» **Work instructions**
When the line with "Image resolution: width=854" comes up, set it down and every later line to the end of the data, exactly and without pictures.

» **Input data**
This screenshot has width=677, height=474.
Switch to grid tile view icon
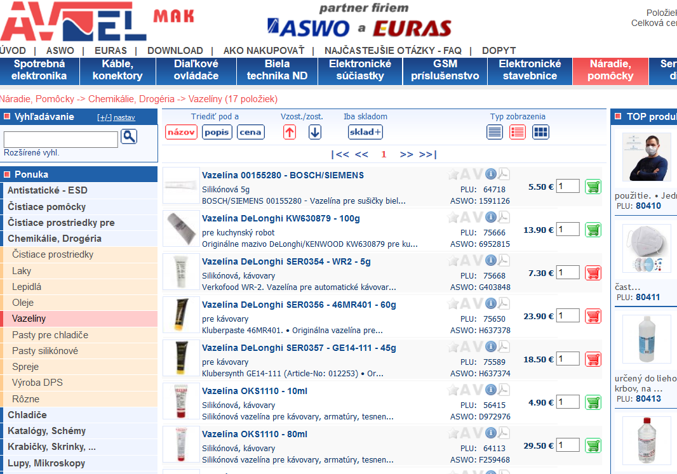pos(540,132)
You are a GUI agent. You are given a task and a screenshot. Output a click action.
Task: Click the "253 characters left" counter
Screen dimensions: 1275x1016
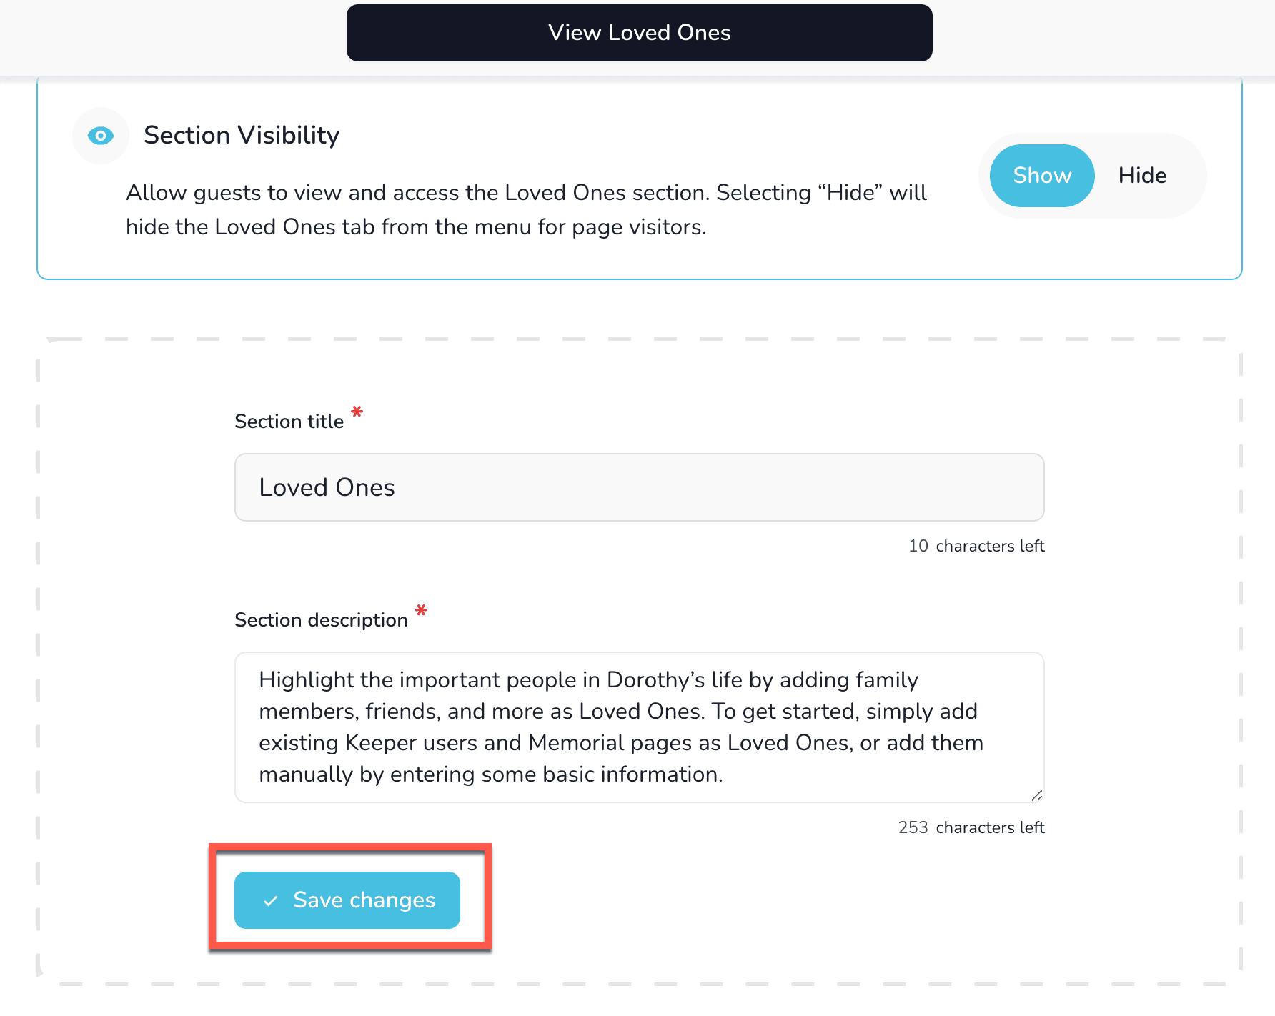pos(971,827)
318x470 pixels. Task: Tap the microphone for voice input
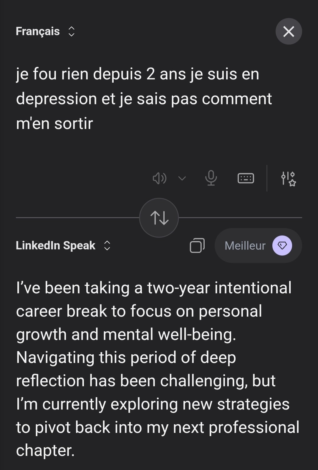point(211,178)
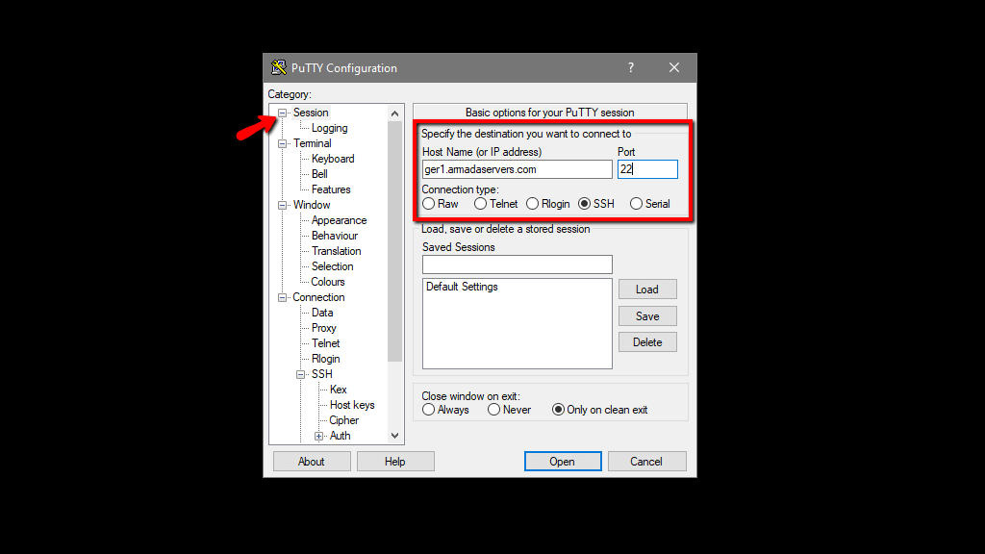985x554 pixels.
Task: Save the current session settings
Action: [647, 315]
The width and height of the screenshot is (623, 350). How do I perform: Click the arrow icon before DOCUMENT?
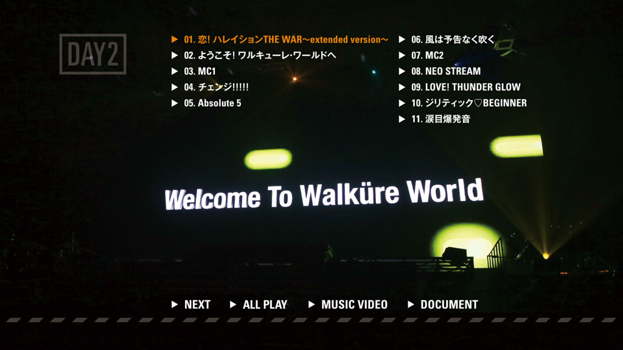411,304
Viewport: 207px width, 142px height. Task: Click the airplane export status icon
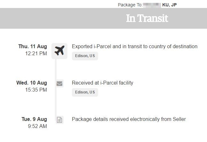[59, 50]
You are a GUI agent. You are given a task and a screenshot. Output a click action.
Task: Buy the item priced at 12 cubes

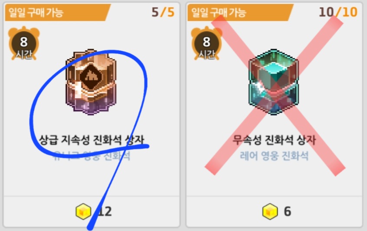pos(92,211)
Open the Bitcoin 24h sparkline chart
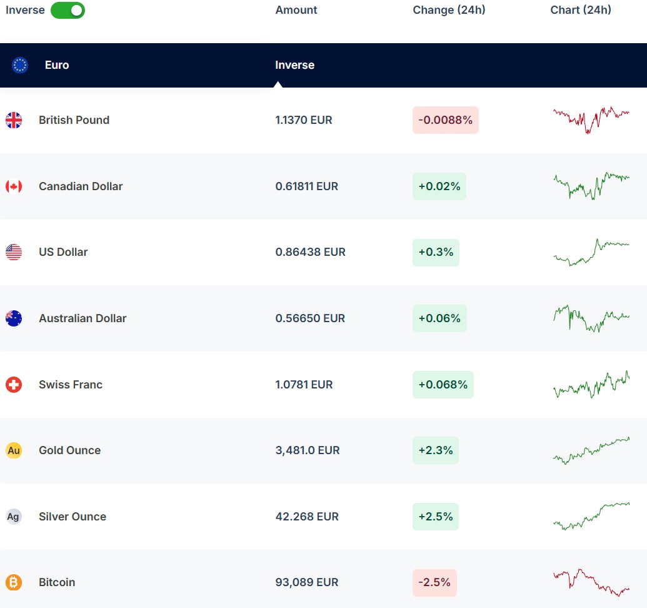This screenshot has height=608, width=647. tap(591, 582)
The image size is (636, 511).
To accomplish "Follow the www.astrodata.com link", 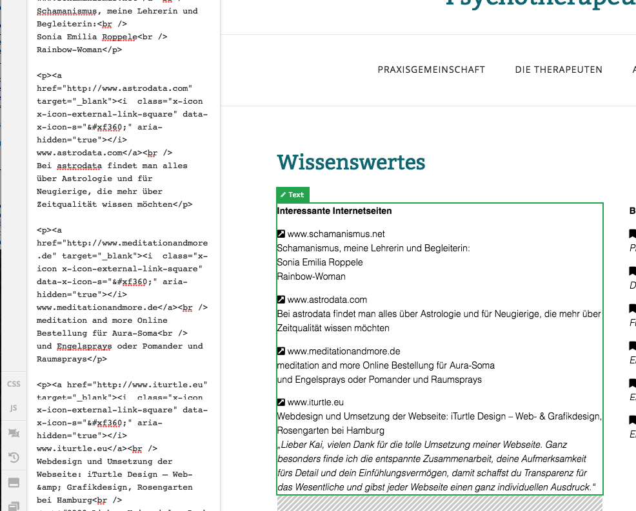I will click(x=327, y=300).
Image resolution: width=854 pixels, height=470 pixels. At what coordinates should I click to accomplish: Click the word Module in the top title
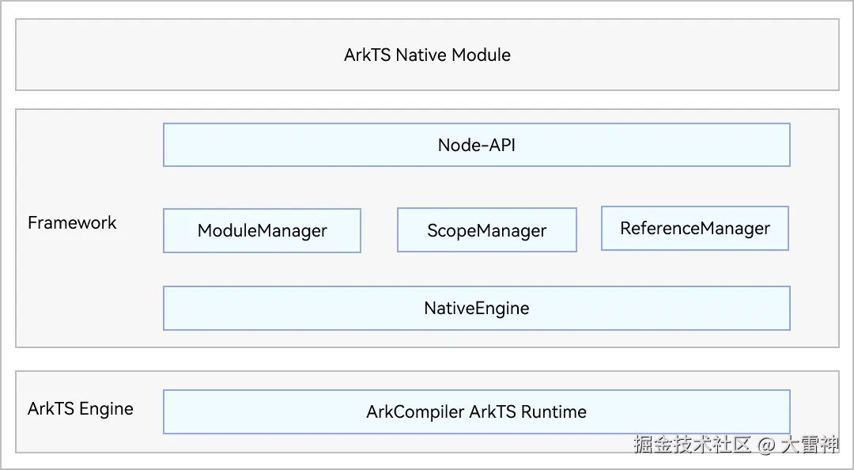[481, 55]
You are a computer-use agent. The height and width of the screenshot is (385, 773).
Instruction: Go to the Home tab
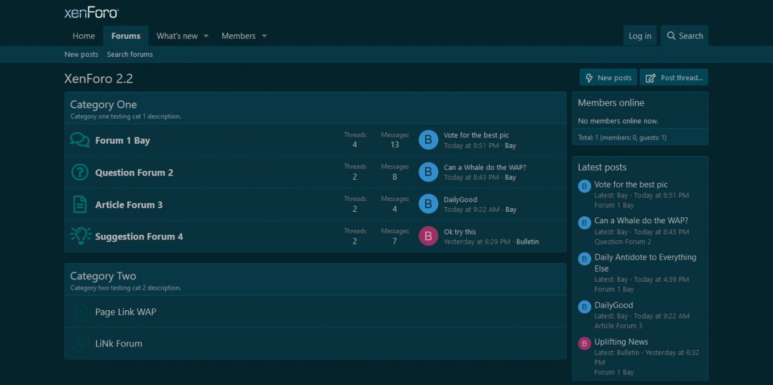[x=83, y=36]
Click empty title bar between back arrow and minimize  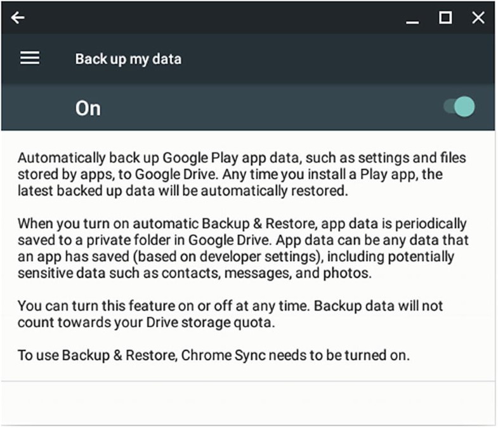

» **Written solution**
Image resolution: width=854 pixels, height=470 pixels. At what coordinates should I click to accomplish: Click the word Module in the top title
[481, 55]
You are a computer-use agent. The height and width of the screenshot is (385, 773).
Instruction: Go to the Home tab
[x=83, y=36]
Click empty title bar between back arrow and minimize  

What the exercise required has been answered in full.